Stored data
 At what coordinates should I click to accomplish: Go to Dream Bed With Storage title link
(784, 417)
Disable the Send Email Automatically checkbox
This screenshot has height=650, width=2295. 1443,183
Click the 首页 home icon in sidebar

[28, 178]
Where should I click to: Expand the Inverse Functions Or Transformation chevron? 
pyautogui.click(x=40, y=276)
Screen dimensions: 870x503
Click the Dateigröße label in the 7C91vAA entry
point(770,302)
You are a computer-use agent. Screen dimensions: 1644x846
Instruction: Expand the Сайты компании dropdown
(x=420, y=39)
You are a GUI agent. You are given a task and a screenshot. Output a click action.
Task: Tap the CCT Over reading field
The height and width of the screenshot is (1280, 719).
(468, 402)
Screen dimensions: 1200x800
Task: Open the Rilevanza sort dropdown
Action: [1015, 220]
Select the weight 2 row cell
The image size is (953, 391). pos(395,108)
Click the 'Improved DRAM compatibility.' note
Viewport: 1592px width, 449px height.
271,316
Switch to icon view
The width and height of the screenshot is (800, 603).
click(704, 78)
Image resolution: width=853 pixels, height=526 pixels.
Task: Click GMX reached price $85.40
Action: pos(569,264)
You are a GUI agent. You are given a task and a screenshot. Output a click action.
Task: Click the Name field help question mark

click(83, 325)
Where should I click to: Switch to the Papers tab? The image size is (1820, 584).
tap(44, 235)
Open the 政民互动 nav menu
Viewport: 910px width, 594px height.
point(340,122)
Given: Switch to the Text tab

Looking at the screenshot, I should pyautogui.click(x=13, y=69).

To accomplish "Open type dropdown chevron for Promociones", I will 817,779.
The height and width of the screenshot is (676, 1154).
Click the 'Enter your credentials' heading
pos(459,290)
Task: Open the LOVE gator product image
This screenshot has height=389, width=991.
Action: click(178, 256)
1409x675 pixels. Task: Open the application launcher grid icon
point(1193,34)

- [WORK TASK]: Set down an exact copy of the entries above.

- [WORKED SOLUTION]:
 At what coordinates should I click to accomplish: Go to Dream Bed With Storage title link
(784, 417)
Disable the Send Email Automatically checkbox
This screenshot has height=650, width=2295. 1443,183
Click the 首页 home icon in sidebar

[28, 178]
Where should I click to: Expand the Inverse Functions Or Transformation chevron? 
pyautogui.click(x=40, y=276)
Screen dimensions: 870x503
Click the Dateigröße label in the 7C91vAA entry
point(770,302)
You are a computer-use agent. Screen dimensions: 1644x846
Instruction: Expand the Сайты компании dropdown
(x=420, y=39)
You are a GUI agent. You are given a task and a screenshot. Output a click action.
Task: Tap the CCT Over reading field
The height and width of the screenshot is (1280, 719).
(468, 402)
Screen dimensions: 1200x800
Task: Open the Rilevanza sort dropdown
Action: [1015, 220]
Select the weight 2 row cell
The image size is (953, 391). pos(395,108)
Click the 'Improved DRAM compatibility.' note
Viewport: 1592px width, 449px height.
271,316
Switch to icon view
The width and height of the screenshot is (800, 603).
click(704, 78)
Image resolution: width=853 pixels, height=526 pixels.
Task: Click GMX reached price $85.40
Action: pos(569,264)
You are a GUI agent. You are given a task and a screenshot. Output a click action.
Task: Click the Name field help question mark

click(83, 325)
Where should I click to: Switch to the Papers tab? The image size is (1820, 584).
tap(44, 235)
Open the 政民互动 nav menu
Viewport: 910px width, 594px height.
point(340,122)
Given: Switch to the Text tab

Looking at the screenshot, I should pyautogui.click(x=13, y=69).

To accomplish "Open type dropdown chevron for Promociones", I will 817,779.
The height and width of the screenshot is (676, 1154).
Click the 'Enter your credentials' heading
pos(459,290)
Task: Open the LOVE gator product image
This screenshot has height=389, width=991.
Action: click(178, 256)
1409x675 pixels. Task: Open the application launcher grid icon
point(1193,34)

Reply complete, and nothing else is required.